WRITTEN TASKS →
a: Decide whether each statement below agrees with the blog post about returning to blogging: (i) the writer's youngest is now eighteen months old; (ii) the writer found recovery from the third birth the easiest of the three; (iii) the writer has already moved the blog off Blogger. Answer yes or no for each and quote the words from the post that decide it.
b: Write the next part of the blog post about returning to blogging, picking up after its final sentence.

Seeing the way God uses color in his creation inspires my art and gives me a clearer view of His love for me and you. I'm inspired by the sparks of emotion I feel when I see color, and I hope you feel those sparks when you view my work.
β€” Lindsay Wilkins


hello again.

hello again.

*tap tappity tap*

Ah, so that's what it feels like to type on a laptop keyboard again. My thumbs are thankful for the break. Instagram has been my outlet of choice over the past almost two years, but I'm ready to dip my toes back into blogging again. Though, I'm typing in Blogger, and I feel like maybe people don't do that anymore...need to add "update blog platform" to my "to-do probably never" list.

Oh my goodness, look at all this typing SPACE I can fill up!

The last post in my drafts pile has a picture of my youngest as a one month old. She's now a spunky eighteen month old, and the last post I actually published is a list of C-section necessities before her birth a year and half ago. So, yeah, it's been awhile.

I'm feeling a twinge of mom guilt, as I never wrote her birth story like I did for my other two, but truthfully, it was pretty uneventful as a planned C-section. I will say the

recovery

from my third birth was by far the most arduous and painful of the three, and I'm thankful that's far behind me now.

 As we close the chapter on the "having babies" season of our life, I'm starting to get more excited about reclaiming my body, some of my time, and perhaps, dare I say, even bits of my sanity.

DATASET EXCERPTS →
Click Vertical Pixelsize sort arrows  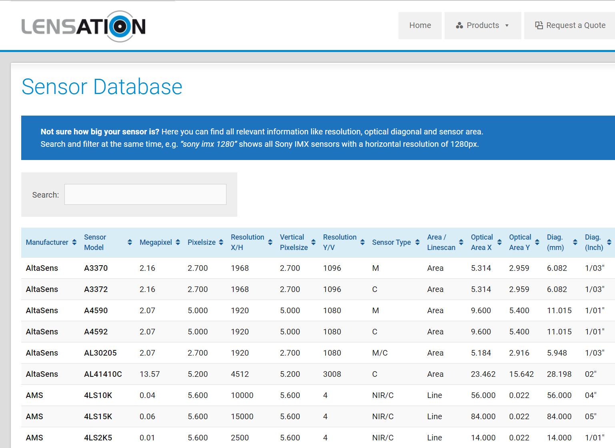point(313,242)
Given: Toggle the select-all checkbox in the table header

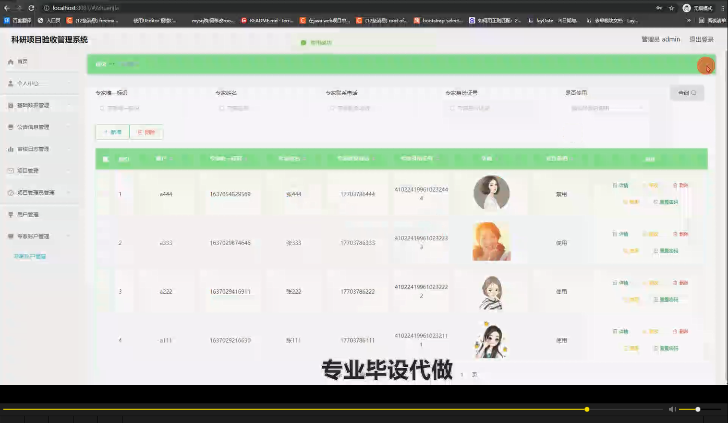Looking at the screenshot, I should click(x=106, y=159).
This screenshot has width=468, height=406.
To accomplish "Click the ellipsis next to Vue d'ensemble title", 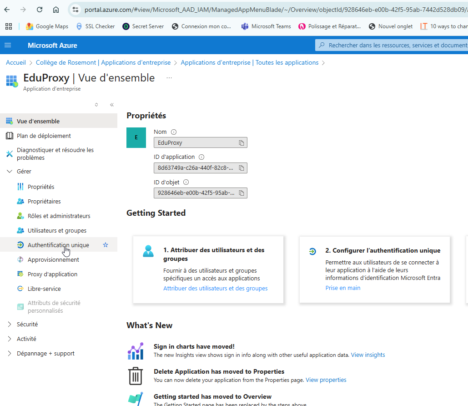I will click(x=169, y=78).
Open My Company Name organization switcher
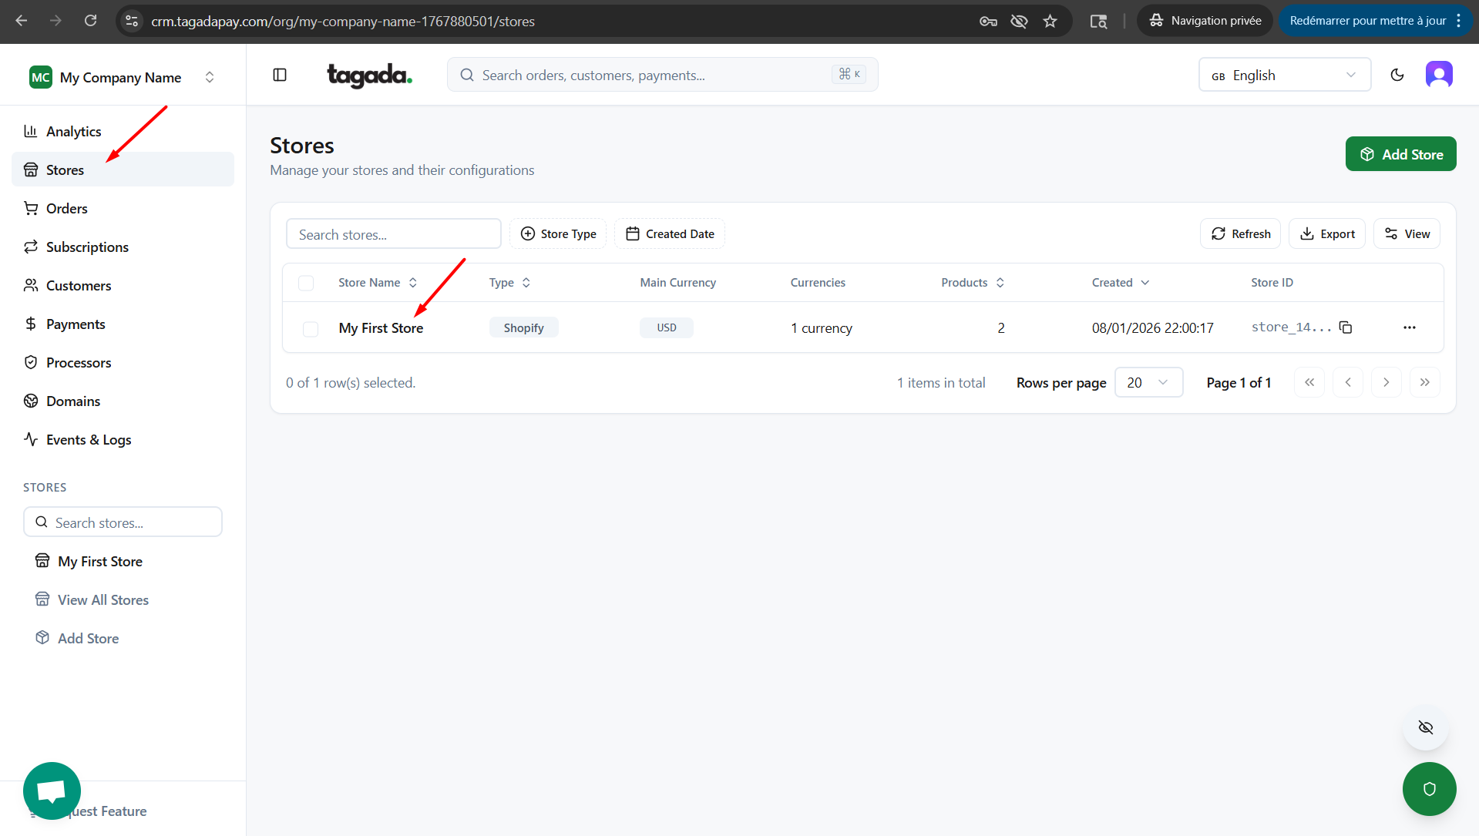This screenshot has height=836, width=1479. click(123, 77)
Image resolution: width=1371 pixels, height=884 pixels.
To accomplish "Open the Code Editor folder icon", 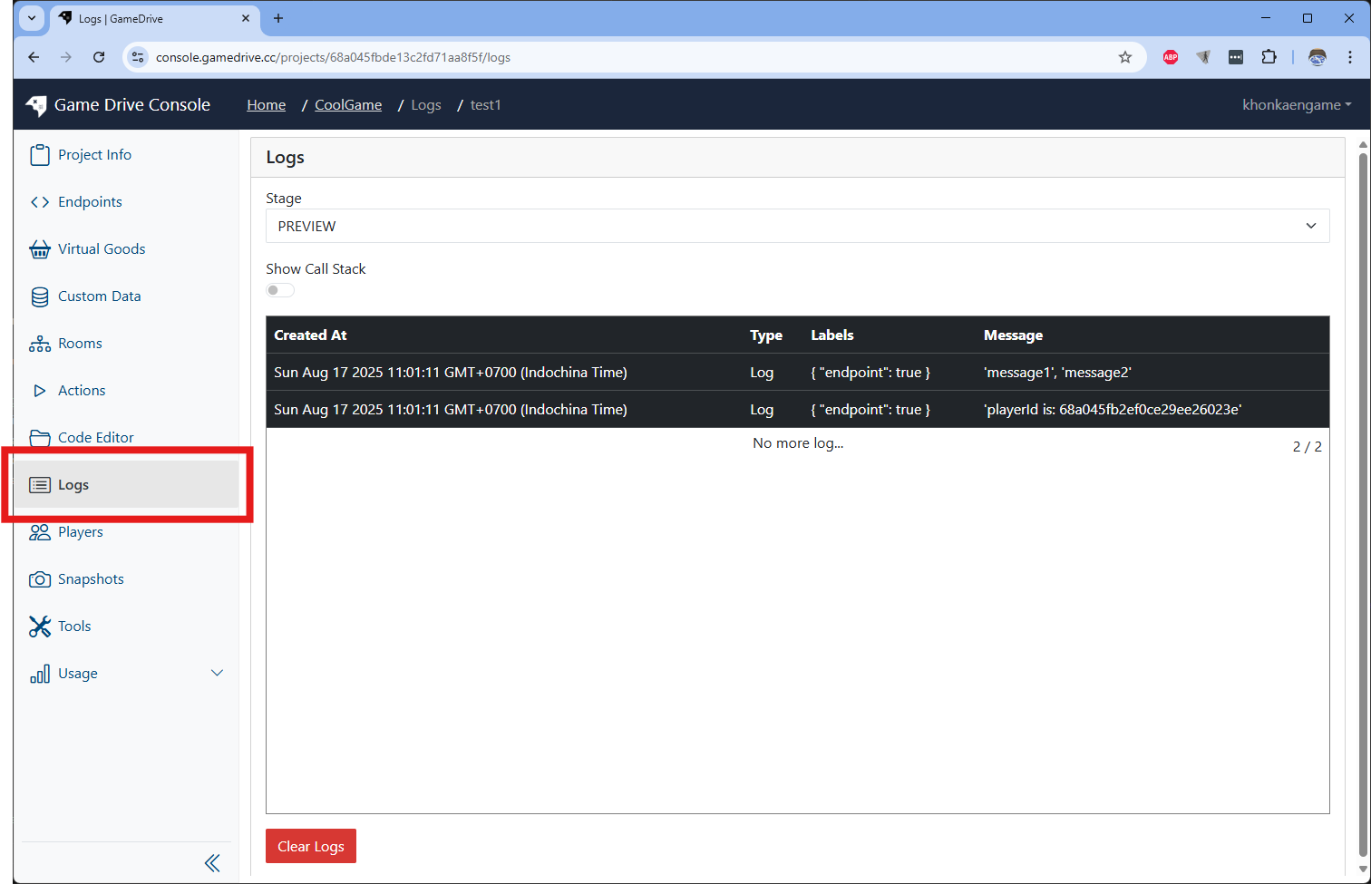I will tap(40, 438).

ANSWER SET →
a:
(i) Yes: "She's now a spunky eighteen month old"
(ii) No: "from my third birth was by far the most arduous and painful of the three"
(iii) No: "I'm typing in Blogger"

b:
I made the decision last week to shift the focus of my Instagram account from my kids and their lives to the things that inspire and energize

me

- my faith, my experience of motherhood, my artwork, my evolving style, my attempt to rediscover myself after 5 years of pregnancy, nursing, and newborn haze. They need a little more privacy, and I'm happy to claim that space and this one as "mine". It feels like a good time to document my journey in "self-care", which seems to be a major buzz word these days, but superbly important nonetheless.

Motherhood is singlehandedly the hardest, most exhausting, most challenging experience of my life. You may have heard the phrase "motherhood is sanctifying", and that's because it is a constant practice of putting others needs first, serving with a cheerful heart, being stretched in every form of the word (just take a peek at my saggy tummy skin-- I literally mean every sense of the word!). Motherhood can often feel like a lowly, menial job, especially on the days you are covered in snot, lugging a toddler around on your hip, and hoping for a chance to at the very least wash your face. But I believe with all my heart that being a parent is indeed a high and holy calling, not a menial job. And yet, within that high and holy calling, it's so easy to lose our sense of self. I don't believe we're meant to become robots or slaves to our children or home. I'm a better Mom when I take care of myself, spiritually, physically, and emotionally. I bet you are too.

So here we go, Mom. (I'm assuming that she's the only one reading this, but if you're not my mom, hello to you too!) I've got a few posts rolling around in my noggin, including my current skin care regimen, a few recipes, and maybe a style roundup or two.

xo!

lay your burdens down.

lay your burdens down.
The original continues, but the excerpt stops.